Wednesday October 24th

Today has been pretty good so far, aside from being woken up by those damn chickens.

Some stuff that I ordered online came today. My ring and half mask. I was right and I ended up ordering the wrong design, but it doesn't look as stupid as I thought it would. I'm still gonna try and order the actual design that I want. The ring I got is just a simple cheap band, but that's all I want. I didn't want anything expensive or particularly stylish.

Ian got some stuff as well. His hentai agheao shirt arrived plus this other weird smoke thing. I can't remember what else I ordered what is supposed to arrive besides another half mask.

I also wore one of my old hoodies that actually fits me better now, and I don't really remember why I ever stopped wearing it. It fits well and looks pretty nice.

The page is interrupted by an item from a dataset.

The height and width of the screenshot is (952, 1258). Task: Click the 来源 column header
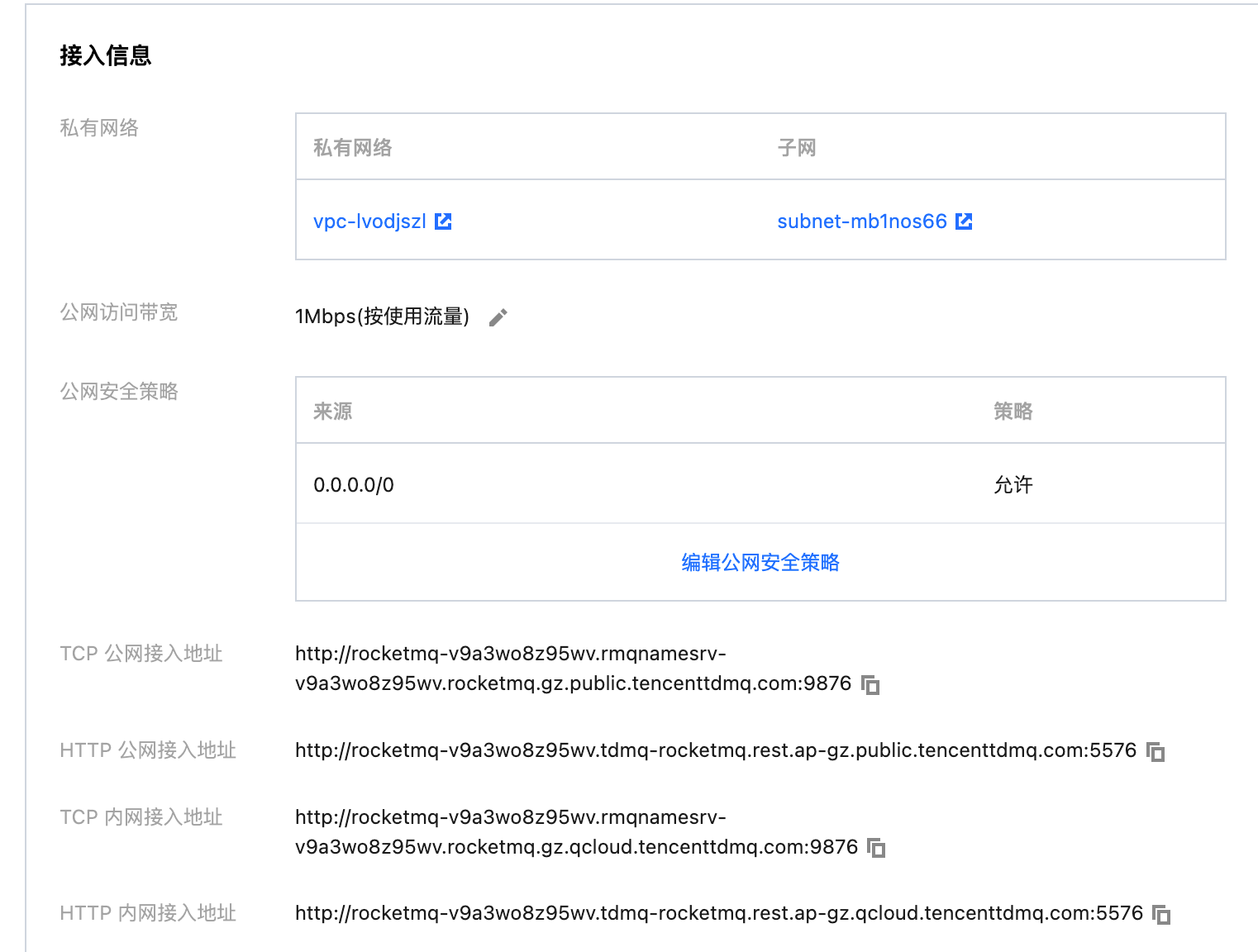(332, 412)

I'm getting a bit better with Nobushi and brought an execution for her. The Halloween update is out for Terraria and since I want to try and eventually get the Platinum trophy for it I'm gonna try and grind it when I'm bored of For Honor and get all the event exclusives. Speaking of Platinum trophies I realized I'm two away from getting Borderlands 2 Platinumed. I wouldn't even say they're hard trophies, I just have to grind for them.

I don't know. Maybe because I'm in a better mood recently since I've actually been getting my sleep and my mom hasn't had some delusion. Maybe this whole good atmosphere has allowed me to be way more calm and think about things more clearly.

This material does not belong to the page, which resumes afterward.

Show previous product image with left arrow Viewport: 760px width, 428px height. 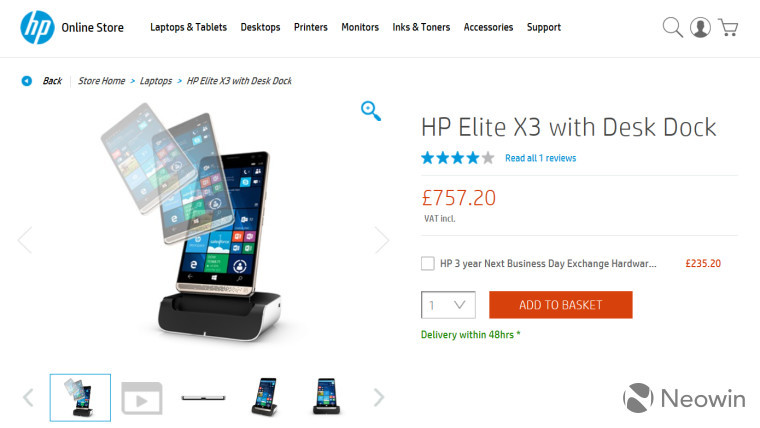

This one ad showed up on YouTube while I was playing music and I didn't really play attention to it but it was something about kids when they're way older like in their thirties/forties taking care of their parents. I then thought about my mom, and how she'd be taken care of.

My ideal future that I imagine myself in has me with a wife and kid. I could kind of imagine my mom being an old woman, being afraid of my new wife because she thought she thought she was plotting to kill me. Or maybe thinking my kid wasn't mine.

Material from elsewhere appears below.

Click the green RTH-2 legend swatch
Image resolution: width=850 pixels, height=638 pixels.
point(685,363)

I pictured her being in a retirement home because her living with me would be too difficult. I pictured two different scenarios. She was either content with where she was, and believed the other people in the retirement home with her, much like how she believed certain people in the mental hospital she was in were "her people" and more specifically that some of them were her husbands. The other scenario I pictured was her being afraid and scared, thinking that the staff there were out to get her. I imagined her being alone and afraid asking why her husbands weren't there. Why they hadn't shown up. She believes she'll live forever and that she'll just get a new body when she dies. I'm scared thinking how upset she'll be if she realizes she's aging in ten, twenty years.

Maybe me thinking all of this is some sort of gulit. Since despite knowing that she can't control her beleifs I still get angry with her. I don't know. I guess we'll see what the future brings, yeah.